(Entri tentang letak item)
----------------

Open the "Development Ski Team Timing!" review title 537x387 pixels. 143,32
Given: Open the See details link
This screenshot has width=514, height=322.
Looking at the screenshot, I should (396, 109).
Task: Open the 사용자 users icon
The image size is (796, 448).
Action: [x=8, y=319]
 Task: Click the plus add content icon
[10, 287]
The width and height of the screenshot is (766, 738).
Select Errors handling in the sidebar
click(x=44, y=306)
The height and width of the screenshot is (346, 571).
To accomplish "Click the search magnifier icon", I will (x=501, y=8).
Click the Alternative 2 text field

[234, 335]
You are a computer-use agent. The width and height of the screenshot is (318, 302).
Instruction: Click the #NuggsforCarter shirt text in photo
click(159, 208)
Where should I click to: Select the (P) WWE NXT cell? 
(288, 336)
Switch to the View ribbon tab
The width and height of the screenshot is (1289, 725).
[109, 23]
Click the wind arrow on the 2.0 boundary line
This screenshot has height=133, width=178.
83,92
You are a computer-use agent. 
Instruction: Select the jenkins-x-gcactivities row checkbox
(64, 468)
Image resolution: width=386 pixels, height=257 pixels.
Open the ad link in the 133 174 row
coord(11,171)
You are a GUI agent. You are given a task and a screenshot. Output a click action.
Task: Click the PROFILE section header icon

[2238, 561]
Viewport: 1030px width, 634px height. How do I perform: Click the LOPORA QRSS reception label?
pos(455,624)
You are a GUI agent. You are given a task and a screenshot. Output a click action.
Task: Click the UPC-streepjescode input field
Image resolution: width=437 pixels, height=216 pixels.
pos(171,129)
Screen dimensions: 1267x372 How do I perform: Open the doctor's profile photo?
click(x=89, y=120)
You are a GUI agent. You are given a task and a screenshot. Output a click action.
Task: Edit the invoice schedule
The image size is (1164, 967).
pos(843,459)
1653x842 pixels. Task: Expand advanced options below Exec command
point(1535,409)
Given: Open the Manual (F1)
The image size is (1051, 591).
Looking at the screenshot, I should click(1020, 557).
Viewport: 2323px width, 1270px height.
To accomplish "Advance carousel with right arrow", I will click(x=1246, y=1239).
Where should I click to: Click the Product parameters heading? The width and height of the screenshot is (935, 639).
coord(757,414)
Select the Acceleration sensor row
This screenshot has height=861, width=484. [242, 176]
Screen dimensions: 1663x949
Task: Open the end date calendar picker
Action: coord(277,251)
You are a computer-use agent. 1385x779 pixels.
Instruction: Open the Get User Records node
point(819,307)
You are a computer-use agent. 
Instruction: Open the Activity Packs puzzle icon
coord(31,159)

----------------

• Ketentuan Tugas
Kembalikan tanpa perubahan semua baris mulai dari baris yang memuat "You are a computer-use agent. The" hingga baris yang memuat "pos(171,129)", termasuk kedua baris tersebut.

• Jawaban Tugas
You are a computer-use agent. The width and height of the screenshot is (318, 302).
Instruction: Click the #NuggsforCarter shirt text in photo
click(159, 208)
Where should I click to: Select the (P) WWE NXT cell? 
(288, 336)
Switch to the View ribbon tab
The width and height of the screenshot is (1289, 725).
[109, 23]
Click the wind arrow on the 2.0 boundary line
This screenshot has height=133, width=178.
83,92
You are a computer-use agent. 
Instruction: Select the jenkins-x-gcactivities row checkbox
(64, 468)
Image resolution: width=386 pixels, height=257 pixels.
Open the ad link in the 133 174 row
coord(11,171)
You are a GUI agent. You are given a task and a screenshot. Output a click action.
Task: Click the PROFILE section header icon

[2238, 561]
Viewport: 1030px width, 634px height. How do I perform: Click the LOPORA QRSS reception label?
pos(455,624)
You are a GUI agent. You are given a task and a screenshot. Output a click action.
Task: Click the UPC-streepjescode input field
Image resolution: width=437 pixels, height=216 pixels.
pos(171,129)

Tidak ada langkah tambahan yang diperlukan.